Newsweek correctly states that “Gonzales is the only A-list contender who religious conservatives pledge, upfront, to fight.” The article quotes Tom Minnery of Dr. James Dobson’s Focus on the Family saying outright about a potential Gonzales nomination: “We’d oppose him.”

In the same article, Manuel Miranda, head of the recently formed coalition of extreme conservative groups called the “Third Branch Conference” and a former Frist staffer fired for unethically reading internal Democratic judiciary staff communications, warned that a Gonzales nomination could doom the Republican Party in upcoming elections: “If the president is foolish enough to nominate Al Gonzales, what he will find is a divided base that will take it out on candidates in 2006.” Miranda went on to threaten retribution against Florida Governor Jeb Bush, if he decides to run for president. “We’re not Republican patsies,” he said. “Jeb Bush can go sell insurance.”

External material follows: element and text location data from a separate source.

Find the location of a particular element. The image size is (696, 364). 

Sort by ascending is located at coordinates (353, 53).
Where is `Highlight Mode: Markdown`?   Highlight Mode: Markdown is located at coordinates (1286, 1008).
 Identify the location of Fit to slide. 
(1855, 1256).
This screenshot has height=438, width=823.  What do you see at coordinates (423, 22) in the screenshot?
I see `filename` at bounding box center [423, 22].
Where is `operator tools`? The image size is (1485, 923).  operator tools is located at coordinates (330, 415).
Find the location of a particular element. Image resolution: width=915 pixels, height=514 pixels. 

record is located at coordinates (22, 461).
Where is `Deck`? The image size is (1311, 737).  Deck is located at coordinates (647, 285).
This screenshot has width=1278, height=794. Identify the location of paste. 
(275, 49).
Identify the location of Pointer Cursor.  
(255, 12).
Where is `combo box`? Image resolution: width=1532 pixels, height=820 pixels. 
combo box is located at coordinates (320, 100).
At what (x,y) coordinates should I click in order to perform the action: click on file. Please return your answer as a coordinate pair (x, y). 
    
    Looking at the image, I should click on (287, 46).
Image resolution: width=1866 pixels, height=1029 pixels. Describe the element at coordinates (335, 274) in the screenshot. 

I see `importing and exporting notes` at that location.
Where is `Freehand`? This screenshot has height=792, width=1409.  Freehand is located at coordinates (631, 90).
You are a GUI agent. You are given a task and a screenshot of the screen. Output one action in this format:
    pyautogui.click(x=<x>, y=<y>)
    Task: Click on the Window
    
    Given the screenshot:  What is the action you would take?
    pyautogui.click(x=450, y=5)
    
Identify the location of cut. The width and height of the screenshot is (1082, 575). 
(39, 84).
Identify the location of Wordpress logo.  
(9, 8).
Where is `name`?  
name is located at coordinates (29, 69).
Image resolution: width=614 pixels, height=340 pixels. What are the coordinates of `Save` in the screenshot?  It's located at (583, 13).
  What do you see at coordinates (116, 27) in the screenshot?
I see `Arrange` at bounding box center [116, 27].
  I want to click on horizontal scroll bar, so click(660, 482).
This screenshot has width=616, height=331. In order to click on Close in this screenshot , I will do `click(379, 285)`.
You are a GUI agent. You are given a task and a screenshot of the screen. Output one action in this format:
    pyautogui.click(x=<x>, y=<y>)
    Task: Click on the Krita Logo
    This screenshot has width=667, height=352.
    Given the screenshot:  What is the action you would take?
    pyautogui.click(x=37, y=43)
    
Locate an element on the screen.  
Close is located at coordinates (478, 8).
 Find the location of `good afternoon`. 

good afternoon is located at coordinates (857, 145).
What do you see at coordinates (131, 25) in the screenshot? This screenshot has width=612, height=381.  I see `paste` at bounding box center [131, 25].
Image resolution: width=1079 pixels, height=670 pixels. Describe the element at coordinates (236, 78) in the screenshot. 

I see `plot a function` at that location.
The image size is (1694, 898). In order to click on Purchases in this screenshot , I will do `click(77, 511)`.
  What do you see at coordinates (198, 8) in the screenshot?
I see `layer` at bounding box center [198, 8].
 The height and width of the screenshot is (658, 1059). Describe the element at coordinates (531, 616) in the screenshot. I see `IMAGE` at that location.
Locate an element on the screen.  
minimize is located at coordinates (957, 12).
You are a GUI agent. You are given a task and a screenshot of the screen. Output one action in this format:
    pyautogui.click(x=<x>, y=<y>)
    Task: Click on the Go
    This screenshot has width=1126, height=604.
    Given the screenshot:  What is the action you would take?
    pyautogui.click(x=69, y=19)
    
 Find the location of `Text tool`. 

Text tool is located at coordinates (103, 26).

In the same article, Phyllis Schlafly, a longtime radical and extreme right leader, said “Bush was very clear, and certainly his constituents believed him, when he said he would appoint justices like Scalia and Thomas. We are not in favor of Gonzales.” One of the reasons for the intensity of the opposition to Gonzales is that the Right feels that they were betrayed by President Reagan with his nomination of Sandra Day O’Connor who was, according to Schlafly, “a terrible disappointment.”

The National Review made its opposition to a Gonzales nomination clear in an editorial entitled “No to Justice Gonzales”: “[The] president has to know that conservatives, his supporters in good times and bad, would be appalled and demoralized by a Gonzales appointment. It would place his would-be successors in the Senate in a difficult position, forcing them to choose between angering conservatives by voting for Gonzales and saying no to him. If Democrats attack Gonzales . . . conservatives will not rally to his defense.”

At the time, the Family Research Council’s Tony Perkins warned that if President Bush nominated Gonzales “what you would hear would be [what] sounds like slashing the tires of the conservative movement” and stated that “our position on Attorney General Gonzales is, he holds great promise as an attorney general.” 

Well, Perkins’s first prediction was probably accurate, but his second couldn’t have been more wrong.